Tools and References

  • Bolyen, Evan, et al. "Reproducible, Interactive, Scalable and Extensible Microbiome Data Science Using QIIME 2." Nature Biotechnology, July 2019, doi:10.1038/s41587-019-0209-9.
  • McDonald, Daniel, et al. "The Biological Observation Matrix (BIOM) Format or: How I Learned to Stop Worrying and Love the Ome-Ome." GigaScience, vol. 1, July 2012, p. 7. BioMed Central, doi:10.1186/2047-217X-1-7.
  • Kruskal, William H., and W. Allen Wallis. "Use of Ranks in One-Criterion Variance Analysis." Journal of the American Statistical Association, vol. 47, no. 260, 1952, pp. 583-621. JSTOR, doi:10.2307/2280779.

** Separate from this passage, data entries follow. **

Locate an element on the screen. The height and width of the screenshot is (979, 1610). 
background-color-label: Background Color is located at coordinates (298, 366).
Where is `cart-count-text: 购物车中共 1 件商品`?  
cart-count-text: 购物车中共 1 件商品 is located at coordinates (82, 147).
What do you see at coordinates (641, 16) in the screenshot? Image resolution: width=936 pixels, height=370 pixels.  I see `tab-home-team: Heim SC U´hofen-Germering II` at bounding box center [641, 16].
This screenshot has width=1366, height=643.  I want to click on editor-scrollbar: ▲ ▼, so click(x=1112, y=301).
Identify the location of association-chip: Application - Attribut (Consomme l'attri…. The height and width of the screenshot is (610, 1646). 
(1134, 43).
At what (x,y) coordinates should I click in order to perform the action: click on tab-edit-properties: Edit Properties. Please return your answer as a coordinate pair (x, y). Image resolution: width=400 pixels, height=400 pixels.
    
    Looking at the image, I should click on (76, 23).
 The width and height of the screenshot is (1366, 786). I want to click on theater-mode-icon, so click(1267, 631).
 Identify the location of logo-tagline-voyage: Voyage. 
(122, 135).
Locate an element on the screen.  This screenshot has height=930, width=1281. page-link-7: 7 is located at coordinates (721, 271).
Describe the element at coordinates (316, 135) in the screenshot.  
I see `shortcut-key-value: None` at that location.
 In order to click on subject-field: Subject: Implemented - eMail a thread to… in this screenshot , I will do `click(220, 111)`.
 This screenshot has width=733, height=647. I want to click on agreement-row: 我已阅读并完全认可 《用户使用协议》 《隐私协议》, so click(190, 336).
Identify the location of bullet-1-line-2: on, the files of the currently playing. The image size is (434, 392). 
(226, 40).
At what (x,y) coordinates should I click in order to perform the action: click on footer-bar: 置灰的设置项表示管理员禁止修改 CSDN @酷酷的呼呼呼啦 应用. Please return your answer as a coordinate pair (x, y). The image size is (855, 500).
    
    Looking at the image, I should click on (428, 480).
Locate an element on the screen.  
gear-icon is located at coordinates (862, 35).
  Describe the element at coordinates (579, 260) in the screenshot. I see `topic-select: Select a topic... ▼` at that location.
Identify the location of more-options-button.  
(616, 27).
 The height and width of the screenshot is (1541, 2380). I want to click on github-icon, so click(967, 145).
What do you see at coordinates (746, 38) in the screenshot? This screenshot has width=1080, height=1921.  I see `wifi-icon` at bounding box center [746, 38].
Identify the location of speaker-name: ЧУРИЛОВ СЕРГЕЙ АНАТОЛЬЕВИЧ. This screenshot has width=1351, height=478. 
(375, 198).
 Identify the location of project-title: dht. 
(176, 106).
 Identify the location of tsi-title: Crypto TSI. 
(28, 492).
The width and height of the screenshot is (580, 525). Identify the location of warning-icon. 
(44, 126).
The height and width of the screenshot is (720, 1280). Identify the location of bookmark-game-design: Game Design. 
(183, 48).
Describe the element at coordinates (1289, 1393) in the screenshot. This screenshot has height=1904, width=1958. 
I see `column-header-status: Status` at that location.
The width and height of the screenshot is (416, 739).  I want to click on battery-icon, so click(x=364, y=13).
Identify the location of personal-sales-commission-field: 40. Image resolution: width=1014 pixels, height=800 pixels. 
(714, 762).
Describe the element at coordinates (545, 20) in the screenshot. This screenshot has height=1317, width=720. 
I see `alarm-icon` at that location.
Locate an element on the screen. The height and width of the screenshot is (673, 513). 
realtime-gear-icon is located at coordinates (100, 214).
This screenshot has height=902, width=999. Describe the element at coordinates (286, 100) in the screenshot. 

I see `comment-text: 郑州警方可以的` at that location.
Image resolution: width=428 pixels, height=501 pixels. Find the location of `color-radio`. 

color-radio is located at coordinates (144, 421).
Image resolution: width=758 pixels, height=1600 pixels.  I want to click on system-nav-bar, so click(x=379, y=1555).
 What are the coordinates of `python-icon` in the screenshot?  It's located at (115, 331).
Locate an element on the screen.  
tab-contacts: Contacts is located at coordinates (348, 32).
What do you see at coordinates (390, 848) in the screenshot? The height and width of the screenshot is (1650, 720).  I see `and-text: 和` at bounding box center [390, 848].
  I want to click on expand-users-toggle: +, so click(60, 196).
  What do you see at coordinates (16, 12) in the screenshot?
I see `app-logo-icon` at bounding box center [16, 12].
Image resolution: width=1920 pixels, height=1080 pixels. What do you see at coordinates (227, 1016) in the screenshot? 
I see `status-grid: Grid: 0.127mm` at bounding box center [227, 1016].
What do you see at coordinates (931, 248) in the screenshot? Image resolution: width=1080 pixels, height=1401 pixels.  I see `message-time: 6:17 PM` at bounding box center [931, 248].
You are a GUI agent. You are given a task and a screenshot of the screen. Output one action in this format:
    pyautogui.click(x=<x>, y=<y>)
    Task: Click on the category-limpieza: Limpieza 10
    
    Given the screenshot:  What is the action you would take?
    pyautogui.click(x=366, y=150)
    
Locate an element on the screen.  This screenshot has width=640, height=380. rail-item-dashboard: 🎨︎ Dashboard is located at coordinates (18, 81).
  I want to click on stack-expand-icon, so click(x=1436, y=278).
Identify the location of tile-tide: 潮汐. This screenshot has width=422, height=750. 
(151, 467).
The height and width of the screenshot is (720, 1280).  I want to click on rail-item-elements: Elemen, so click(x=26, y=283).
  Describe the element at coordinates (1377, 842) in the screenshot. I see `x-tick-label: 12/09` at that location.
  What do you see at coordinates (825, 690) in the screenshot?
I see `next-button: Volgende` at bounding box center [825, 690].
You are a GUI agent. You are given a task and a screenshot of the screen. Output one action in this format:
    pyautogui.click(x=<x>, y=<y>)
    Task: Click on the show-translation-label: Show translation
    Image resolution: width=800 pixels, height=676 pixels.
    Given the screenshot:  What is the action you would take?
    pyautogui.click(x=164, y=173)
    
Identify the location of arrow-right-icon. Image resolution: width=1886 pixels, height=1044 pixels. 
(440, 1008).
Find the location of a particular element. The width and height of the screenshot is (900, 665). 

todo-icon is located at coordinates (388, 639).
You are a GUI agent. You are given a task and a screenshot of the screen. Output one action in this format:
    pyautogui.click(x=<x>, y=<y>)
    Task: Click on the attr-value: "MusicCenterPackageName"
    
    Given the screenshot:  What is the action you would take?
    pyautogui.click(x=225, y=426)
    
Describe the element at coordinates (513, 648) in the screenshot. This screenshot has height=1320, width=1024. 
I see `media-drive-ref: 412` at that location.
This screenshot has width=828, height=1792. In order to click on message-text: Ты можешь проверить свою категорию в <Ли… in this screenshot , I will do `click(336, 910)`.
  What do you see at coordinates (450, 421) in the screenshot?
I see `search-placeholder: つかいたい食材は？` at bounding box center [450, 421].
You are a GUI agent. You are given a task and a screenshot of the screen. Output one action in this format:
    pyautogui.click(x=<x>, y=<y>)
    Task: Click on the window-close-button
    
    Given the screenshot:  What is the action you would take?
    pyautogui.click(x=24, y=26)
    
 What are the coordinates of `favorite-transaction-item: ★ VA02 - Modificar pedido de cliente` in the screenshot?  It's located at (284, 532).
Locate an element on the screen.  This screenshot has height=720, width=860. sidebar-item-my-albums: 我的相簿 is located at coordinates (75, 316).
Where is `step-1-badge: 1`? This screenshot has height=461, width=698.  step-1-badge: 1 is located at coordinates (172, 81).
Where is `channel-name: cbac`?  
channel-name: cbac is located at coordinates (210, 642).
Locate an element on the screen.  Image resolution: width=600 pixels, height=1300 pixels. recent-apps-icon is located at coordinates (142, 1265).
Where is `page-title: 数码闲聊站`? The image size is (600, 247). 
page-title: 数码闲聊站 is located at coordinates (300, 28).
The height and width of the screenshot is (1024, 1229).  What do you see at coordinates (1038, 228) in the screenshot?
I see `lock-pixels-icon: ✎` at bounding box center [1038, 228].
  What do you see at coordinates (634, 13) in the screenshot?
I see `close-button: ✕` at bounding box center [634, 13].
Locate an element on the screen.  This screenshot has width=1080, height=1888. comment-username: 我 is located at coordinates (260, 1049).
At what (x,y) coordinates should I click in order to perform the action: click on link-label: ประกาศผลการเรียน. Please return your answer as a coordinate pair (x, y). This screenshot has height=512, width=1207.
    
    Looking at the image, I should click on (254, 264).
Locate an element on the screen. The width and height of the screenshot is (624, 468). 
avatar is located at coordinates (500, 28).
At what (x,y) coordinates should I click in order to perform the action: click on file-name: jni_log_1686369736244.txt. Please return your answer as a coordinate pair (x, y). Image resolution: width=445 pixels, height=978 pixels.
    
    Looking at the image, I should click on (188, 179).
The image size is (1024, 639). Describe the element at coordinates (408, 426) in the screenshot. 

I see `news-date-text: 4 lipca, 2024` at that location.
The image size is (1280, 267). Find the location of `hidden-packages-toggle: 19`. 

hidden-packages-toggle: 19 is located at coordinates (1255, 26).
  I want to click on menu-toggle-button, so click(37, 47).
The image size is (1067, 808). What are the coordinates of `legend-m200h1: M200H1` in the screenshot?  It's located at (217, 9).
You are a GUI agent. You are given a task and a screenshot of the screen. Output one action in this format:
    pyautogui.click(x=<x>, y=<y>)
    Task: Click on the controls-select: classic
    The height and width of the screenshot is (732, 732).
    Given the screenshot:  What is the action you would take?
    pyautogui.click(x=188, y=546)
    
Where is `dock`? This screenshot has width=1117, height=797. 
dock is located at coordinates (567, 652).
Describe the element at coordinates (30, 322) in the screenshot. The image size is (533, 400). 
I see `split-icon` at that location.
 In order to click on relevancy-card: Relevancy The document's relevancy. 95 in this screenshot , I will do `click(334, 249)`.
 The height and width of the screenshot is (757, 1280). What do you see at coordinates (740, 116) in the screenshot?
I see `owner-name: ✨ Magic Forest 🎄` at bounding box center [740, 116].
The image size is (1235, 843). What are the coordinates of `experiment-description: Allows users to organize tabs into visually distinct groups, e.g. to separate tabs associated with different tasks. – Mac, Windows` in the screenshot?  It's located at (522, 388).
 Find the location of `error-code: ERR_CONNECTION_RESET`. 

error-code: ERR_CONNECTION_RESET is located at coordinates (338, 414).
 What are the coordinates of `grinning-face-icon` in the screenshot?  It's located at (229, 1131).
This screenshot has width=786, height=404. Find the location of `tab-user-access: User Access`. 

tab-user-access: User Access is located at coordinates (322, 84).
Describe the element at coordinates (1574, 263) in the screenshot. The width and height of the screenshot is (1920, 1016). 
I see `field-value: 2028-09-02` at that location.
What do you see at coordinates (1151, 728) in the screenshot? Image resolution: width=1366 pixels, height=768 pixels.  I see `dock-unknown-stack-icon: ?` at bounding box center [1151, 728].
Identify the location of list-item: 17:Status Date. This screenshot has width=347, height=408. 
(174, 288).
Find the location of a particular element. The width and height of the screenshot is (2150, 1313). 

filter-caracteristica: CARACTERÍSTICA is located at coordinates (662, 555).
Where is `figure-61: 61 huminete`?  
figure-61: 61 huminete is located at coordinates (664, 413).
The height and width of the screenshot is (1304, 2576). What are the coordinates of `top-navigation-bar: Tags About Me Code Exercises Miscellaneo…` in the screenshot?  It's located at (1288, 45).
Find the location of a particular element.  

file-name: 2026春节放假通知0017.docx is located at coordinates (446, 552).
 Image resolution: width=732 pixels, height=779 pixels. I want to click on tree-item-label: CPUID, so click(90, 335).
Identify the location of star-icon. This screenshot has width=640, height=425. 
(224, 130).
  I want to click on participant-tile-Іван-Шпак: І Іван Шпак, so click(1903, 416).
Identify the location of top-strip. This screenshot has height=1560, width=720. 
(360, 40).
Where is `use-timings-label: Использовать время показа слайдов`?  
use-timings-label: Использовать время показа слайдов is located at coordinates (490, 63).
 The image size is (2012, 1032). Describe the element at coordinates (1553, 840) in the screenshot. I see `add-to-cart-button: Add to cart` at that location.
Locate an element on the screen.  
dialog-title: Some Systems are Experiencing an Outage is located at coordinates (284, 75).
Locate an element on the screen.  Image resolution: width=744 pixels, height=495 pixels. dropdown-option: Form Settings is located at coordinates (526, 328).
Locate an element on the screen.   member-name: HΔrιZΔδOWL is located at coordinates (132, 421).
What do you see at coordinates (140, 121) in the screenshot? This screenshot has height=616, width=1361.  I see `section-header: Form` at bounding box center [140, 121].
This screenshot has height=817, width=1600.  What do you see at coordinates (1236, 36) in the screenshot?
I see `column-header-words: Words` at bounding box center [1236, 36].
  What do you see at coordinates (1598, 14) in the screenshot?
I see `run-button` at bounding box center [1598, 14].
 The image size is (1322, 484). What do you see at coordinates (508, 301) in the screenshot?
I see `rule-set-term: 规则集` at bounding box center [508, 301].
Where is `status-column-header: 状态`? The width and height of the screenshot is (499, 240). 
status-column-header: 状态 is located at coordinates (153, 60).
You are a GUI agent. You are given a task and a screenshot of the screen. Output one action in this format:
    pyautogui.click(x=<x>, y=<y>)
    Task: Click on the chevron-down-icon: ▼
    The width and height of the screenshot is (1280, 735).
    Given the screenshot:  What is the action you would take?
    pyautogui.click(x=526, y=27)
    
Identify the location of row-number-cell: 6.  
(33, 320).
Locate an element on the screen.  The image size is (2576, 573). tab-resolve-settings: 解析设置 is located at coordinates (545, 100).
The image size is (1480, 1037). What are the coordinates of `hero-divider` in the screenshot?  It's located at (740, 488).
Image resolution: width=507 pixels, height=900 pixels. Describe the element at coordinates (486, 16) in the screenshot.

  • Vázquez-Baeza, Yoshiki, Antonio Gonzalez, et al. "Bringing the Dynamic Microbiome to Life with Animations." Cell Host & Microbe, vol. 21, no. 1, Jan. 2017, pp. 7-10. ScienceDirect, doi:10.1016/j.chom.2016.12.009.
  • Vázquez-Baeza, Yoshiki, Meg Pirrung, et al. "EMPeror: A Tool for Visualizing High-Throughput Microbial Community Data." GigaScience, vol. 2, no. 1, Dec. 2013. academic.oup.com, doi:10.1186/2047-217X-2-16.
  • Weiss, Sophie, et al. "Normalization and Microbial Differential Abundance Strategies Depend upon Data Characteristics." Microbiome, vol. 5, no. 1, Mar. 2017, p. 27. Crossref, doi:10.1186/s40168-017-0237-y.